残念なことに、私には跡継ぎがいない。けれども、もし誰か呉服屋を志す者がいるとすれば、何から教えるべきか。それはおそらく、品物の売り方や仕入れ方ではなく、直し方からかと思う。
駆け出しの者が最初に覚えることと言えば、まずは品物の扱い方である。反物を上手に巻けるようになること、呉服札をきちんと付けられるようになること、キモノや帯をきれいに畳めるようになること、さらにきれいに荷作りが出来ることなどが、基本となる。反物の巻き方は、始めは実際の品物には触れさせてもらえず、巻いてある芯を使って、反物を手で送る感覚を身につけていく。
これが一通り出来るようになると、次は、尺差しと鋏の使い方を覚えなければならない。寸法を測ることと裏地を裁つことは、呉服屋の仕事の基本。この動作がきちんと出来なければ、お客様の前には出られない。シンモスのハギレを利用し、尺差しと鋏を使って、生地を裁つ練習を繰り返す。寸法通りまっすぐに美しく裁てなければ、和裁士に技量を見透かされ、真っ当な呉服屋として認めてはもらえない。
もちろん、すぐに上手にはならないが、努力をすれば必ず上達する。私はひどく不器用でかなり苦労したが、ある時和裁士のおばあちゃん先生に、「たとえ襦袢の襟芯に使う木綿のシンモス裏地でも、曲がった裁ちは恥ずかしい」と、注意された。こうした職人の叱責は、本当に身に沁みる。今も、裏地を裁つ時には、この言葉を思い起こし、美しく裁つことに注意を払っている。
こうして日常の仕事の中で、呉服屋としての基礎を学んでいくのだが、やはりそれなりに時間はかかる。店の棚に置く品物はもちろん、お客様から預った直しの品物を扱う前には、覚えることが実に沢山あり、簡単では無い。
私は、「悉皆(しっかい)」・いわゆる手直しを早く学ぶのであれば、「解くこと」が一番有効な手段だと思う。キモノや襦袢を解いてみると、構造と寸法が理解出来る。着用している方の体格から、身丈や身巾、裄がどのような寸法になっているのか。また表地にそぐう裏地はどんなものを使っているのか。縫込みはどのくらい入っているのか。解いてみれば、一目瞭然である。
また、解いてみると、和裁士の技量も判る。丁寧に誂えた品物は、縫い目が細かく解き難い。そして柄合わせや模様配置について、学ぶことが出来る。職人の仕事をきちんと理解する上においても、自分で品物を解くことが大切なのだ。
呉服屋になって、今年で35年。お客様の前では、判ったような素振りをしているが、実は未だに足りない部分も、私にはかなりある。難しい依頼を受けると、頭を抱えてしまうこともしばしばだが、職人さんたちと膝を突き合わせ、相談しながら何とか形にしていく。信頼出来る職人の方々がそばにいるからこそ、こうして店に座っていられる。

> 出典抜粋
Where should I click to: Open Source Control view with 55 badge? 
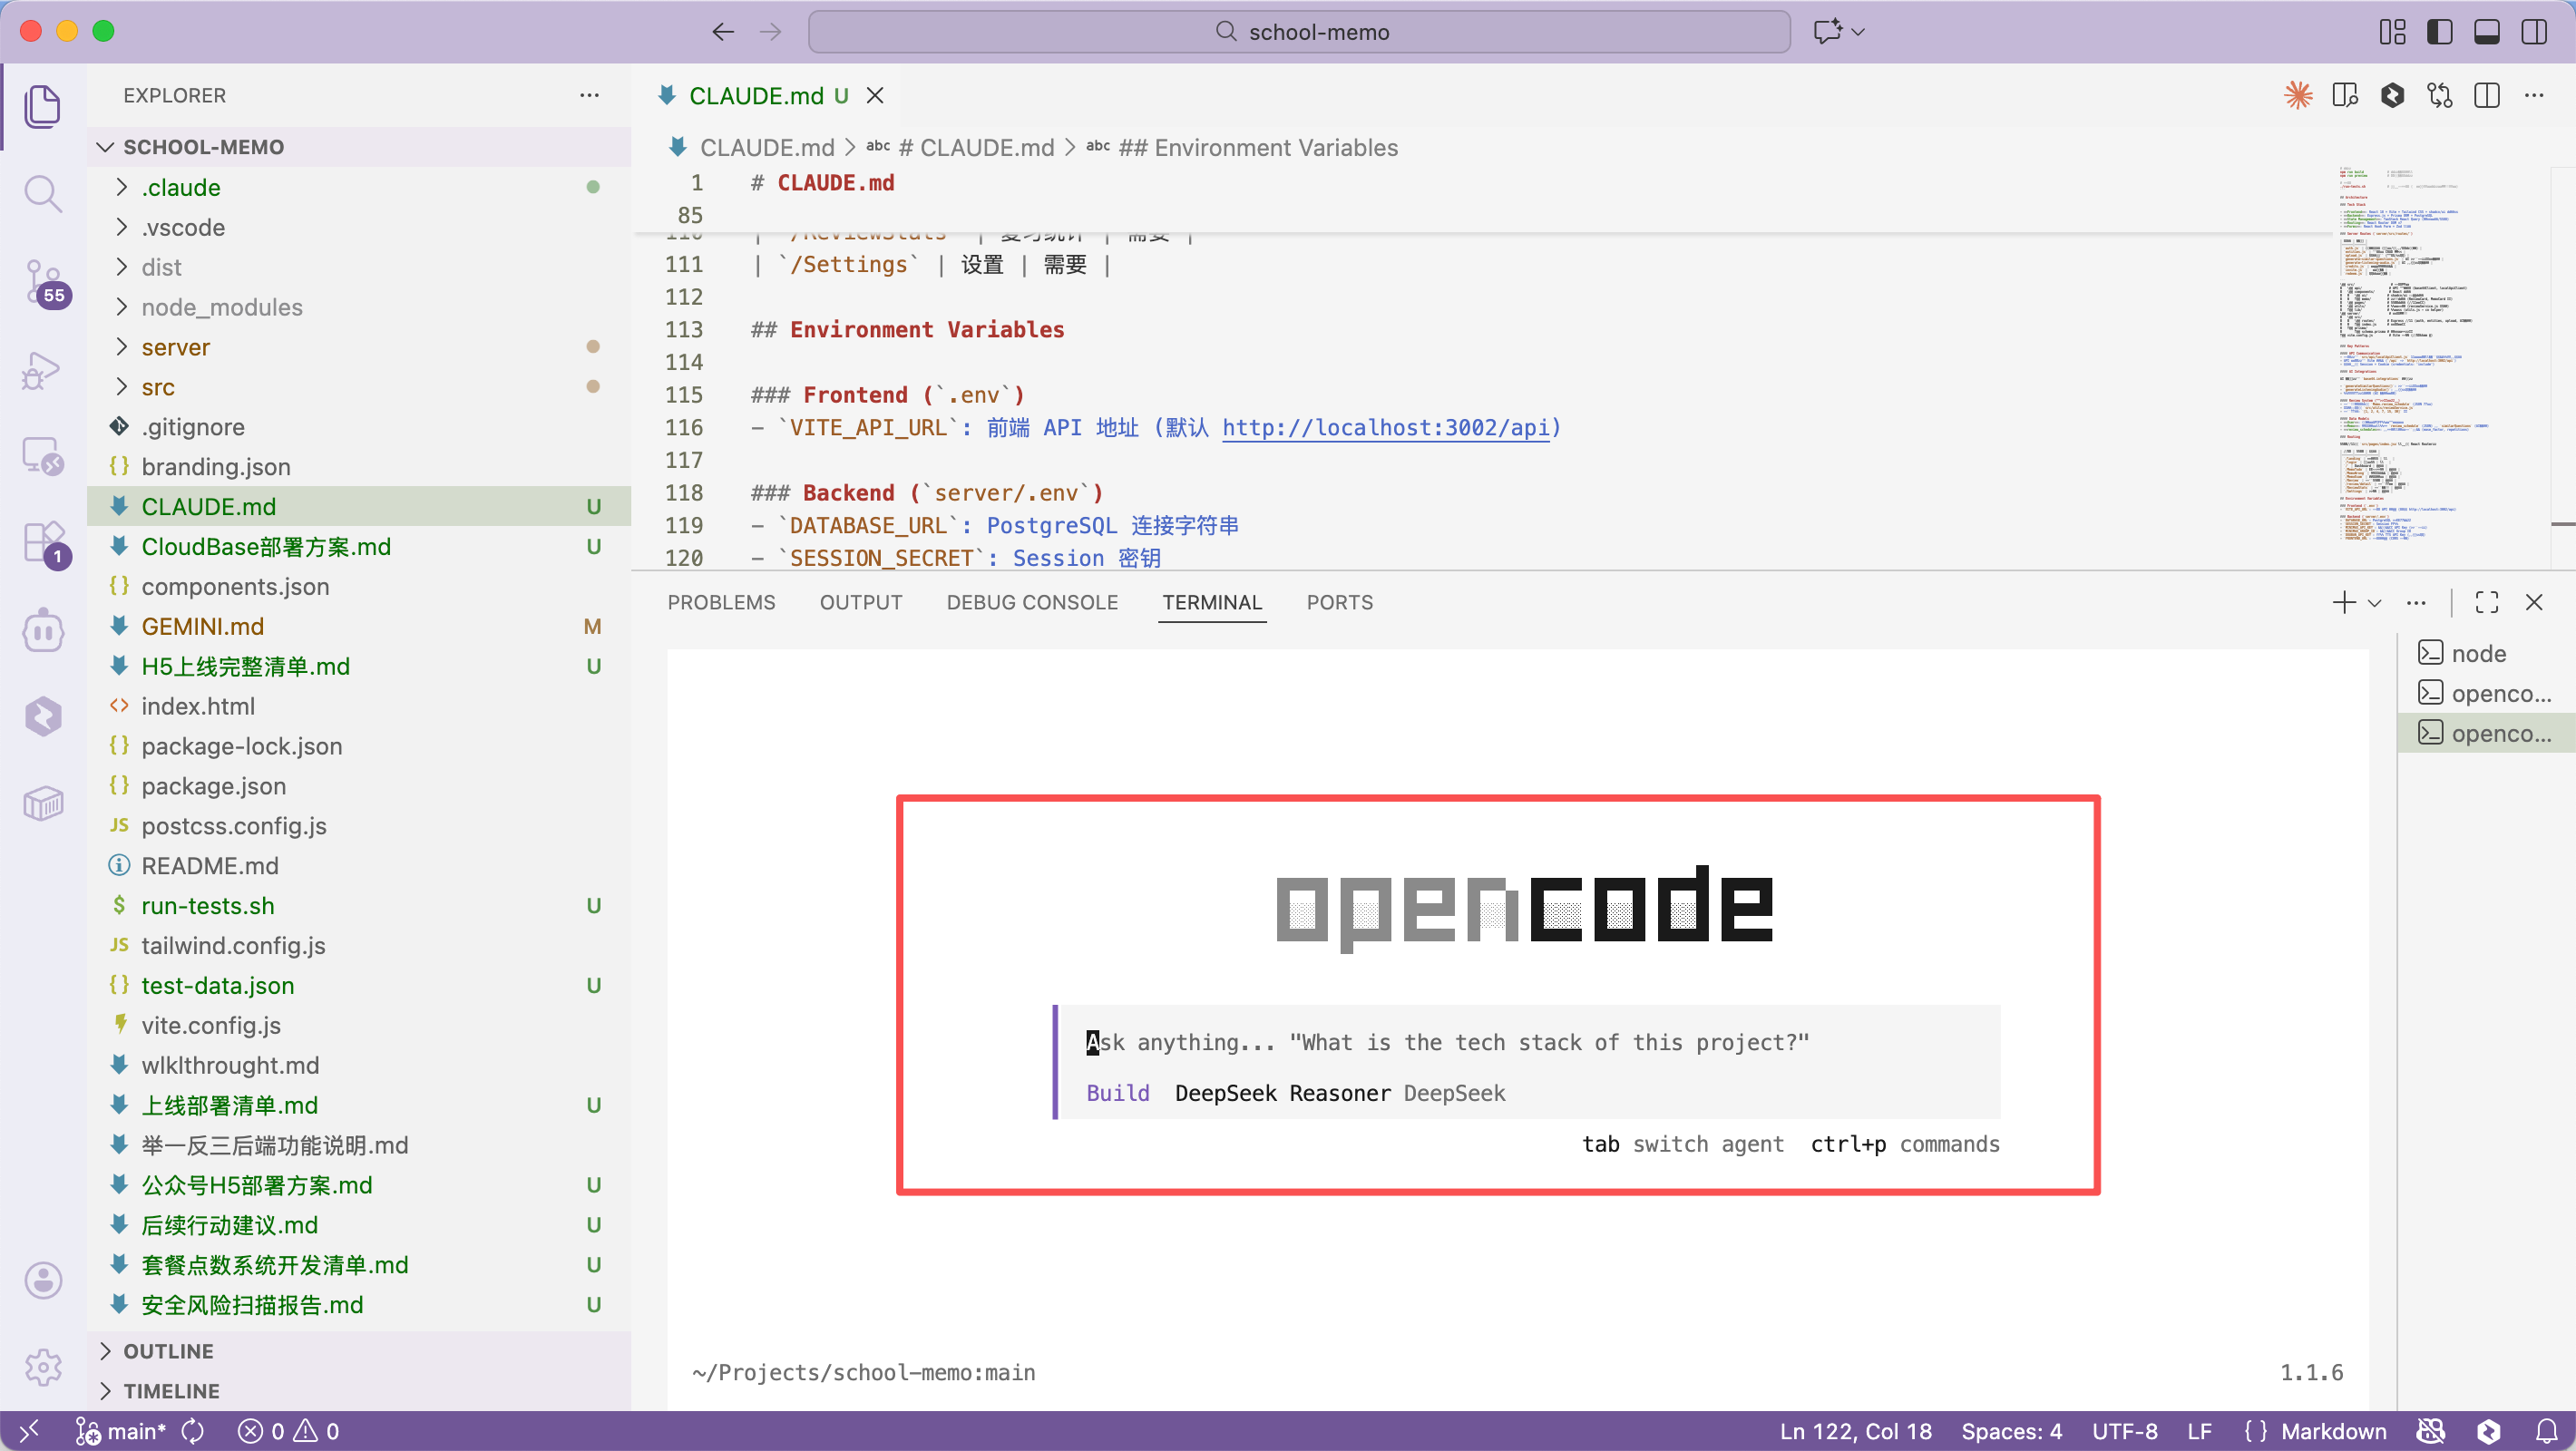(43, 281)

> 取り組む作業
A. 提供テキストで、駆け出しの者が品物の扱い方として身につける基本に挙げられているものを、すべて書き出してください。
B. 提供テキストについて、次の問いに答えてください。
(i) 尺差しと鋏で生地を裁つ練習には、何のハギレを使いますか。
(ii) 丁寧に誂えた品物の縫い目は、どのようなものだと書かれていますか。
(iii) 書き手が呉服屋になってから何年になりますか。
C. 提供テキストから、「駆け出しの者が最初に覚えるこ」から「で送る感覚を身につけていく。」までの部分を一字一句違えずに抜き出してください。

> 解答一覧
A.
・反物を上手に巻けるようになること
・呉服札をきちんと付けられるようになること
・キモノや帯をきれいに畳めるようになること
・きれいに荷作りが出来ること

B.
(i) シンモスのハギレです。
(ii) 縫い目が細かく、解き難いと書かれています。
(iii) 今年で35年になります。

C.
駆け出しの者が最初に覚えることと言えば、まずは品物の扱い方である。反物を上手に巻けるようになること、呉服札をきちんと付けられるようになること、キモノや帯をきれいに畳めるようになること、さらにきれいに荷作りが出来ることなどが、基本となる。反物の巻き方は、始めは実際の品物には触れさせてもらえず、巻いてある芯を使って、反物を手で送る感覚を身につけていく。